These challenges are significant but the potential benefits are real and long-lasting. For Mexicans, but also for all young working immigrants, whatever their origin, deferred action and work authorization will have an immediate dramatic impact on their economic well-being and that of their families.  At the same time, for those who dropped out of school, re-connecting with adult learning programs prepared to provide “anytime, anyplace” lifelong learning support will have a profound long-term impact on their lives.

To be sure, the hundreds of thousands of young Mexican immigrants who are students, high school graduates, or college graduates will benefit from the heroic efforts of multi-ethnic networks of DREAMers such as United We Dream nationally.

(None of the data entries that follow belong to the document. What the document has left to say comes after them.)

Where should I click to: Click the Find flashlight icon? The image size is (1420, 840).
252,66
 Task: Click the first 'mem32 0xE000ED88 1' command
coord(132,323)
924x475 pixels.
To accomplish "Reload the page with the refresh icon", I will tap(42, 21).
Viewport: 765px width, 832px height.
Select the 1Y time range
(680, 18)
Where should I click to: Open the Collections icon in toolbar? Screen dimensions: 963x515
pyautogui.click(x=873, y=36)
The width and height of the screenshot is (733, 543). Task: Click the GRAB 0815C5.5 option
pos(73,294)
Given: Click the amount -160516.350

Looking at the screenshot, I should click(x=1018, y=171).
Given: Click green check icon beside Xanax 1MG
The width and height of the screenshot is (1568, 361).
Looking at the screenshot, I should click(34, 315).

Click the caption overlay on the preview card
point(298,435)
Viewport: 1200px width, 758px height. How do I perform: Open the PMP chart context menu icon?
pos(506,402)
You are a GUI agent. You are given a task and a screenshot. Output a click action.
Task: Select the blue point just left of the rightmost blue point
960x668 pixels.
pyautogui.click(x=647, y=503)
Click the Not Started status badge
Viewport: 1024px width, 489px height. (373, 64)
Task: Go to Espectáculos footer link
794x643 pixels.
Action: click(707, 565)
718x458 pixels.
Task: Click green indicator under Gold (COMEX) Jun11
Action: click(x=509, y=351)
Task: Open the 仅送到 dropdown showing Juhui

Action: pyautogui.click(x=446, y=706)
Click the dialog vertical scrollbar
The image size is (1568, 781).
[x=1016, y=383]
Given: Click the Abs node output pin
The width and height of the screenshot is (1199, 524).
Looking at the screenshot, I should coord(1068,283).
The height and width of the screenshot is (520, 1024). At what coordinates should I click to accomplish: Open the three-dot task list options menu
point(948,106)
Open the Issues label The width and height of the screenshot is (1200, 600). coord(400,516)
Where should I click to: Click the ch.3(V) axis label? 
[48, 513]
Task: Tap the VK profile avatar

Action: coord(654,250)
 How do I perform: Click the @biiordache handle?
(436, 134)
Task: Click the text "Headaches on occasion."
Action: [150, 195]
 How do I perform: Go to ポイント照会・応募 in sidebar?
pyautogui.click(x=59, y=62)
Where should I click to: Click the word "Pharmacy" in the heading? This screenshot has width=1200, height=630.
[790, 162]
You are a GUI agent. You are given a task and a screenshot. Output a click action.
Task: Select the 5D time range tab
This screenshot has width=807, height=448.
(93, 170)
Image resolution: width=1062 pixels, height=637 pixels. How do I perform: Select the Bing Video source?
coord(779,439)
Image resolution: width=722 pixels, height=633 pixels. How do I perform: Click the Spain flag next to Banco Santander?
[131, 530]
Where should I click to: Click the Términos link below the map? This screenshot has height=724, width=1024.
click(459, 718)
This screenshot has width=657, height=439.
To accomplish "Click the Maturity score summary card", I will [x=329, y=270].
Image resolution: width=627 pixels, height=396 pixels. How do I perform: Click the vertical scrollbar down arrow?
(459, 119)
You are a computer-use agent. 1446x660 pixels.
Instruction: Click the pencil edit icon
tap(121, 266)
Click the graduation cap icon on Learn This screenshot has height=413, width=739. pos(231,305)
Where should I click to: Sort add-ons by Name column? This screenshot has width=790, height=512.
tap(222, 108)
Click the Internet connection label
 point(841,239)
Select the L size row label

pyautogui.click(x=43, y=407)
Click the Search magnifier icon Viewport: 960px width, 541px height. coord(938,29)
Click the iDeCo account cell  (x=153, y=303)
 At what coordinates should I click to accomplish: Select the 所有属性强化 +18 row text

Here, in California, Educators for Fair Consideration, as well as their local allies have already begun to help tens of thousands of DACA-eligible teenagers and young adults put together applications and gather the documents to apply. 

However, organizations closely linked to Mexican immigrant communities can make distinctive contributions in one particular and distinctive area.  That will be in helping teenagers and young working adults who did not finish high school understand that they, too—not only high school and college students and graduates—may qualify for deferred action.   This is particularly crucial for the Mexican applicants because so many of them—e.g. farmworkers—never completed high school and are now working or searching for work full-time.

It will be important to consider carefully what roles organizations such as the federations of Mexican immigrants, clubes de oriundos, and other Latino-oriented service organizations can do to help their fellow immigrants succeed in securing deferred action status and work authorization as well as what they can do to catalyze cross-agency, collaboration among immigrant advocacy groups, schools, job training programs, family service providers, churches, businesses, and non-profit networks to help applicants navigate the overall process and, then, meet the education requirements of DACA.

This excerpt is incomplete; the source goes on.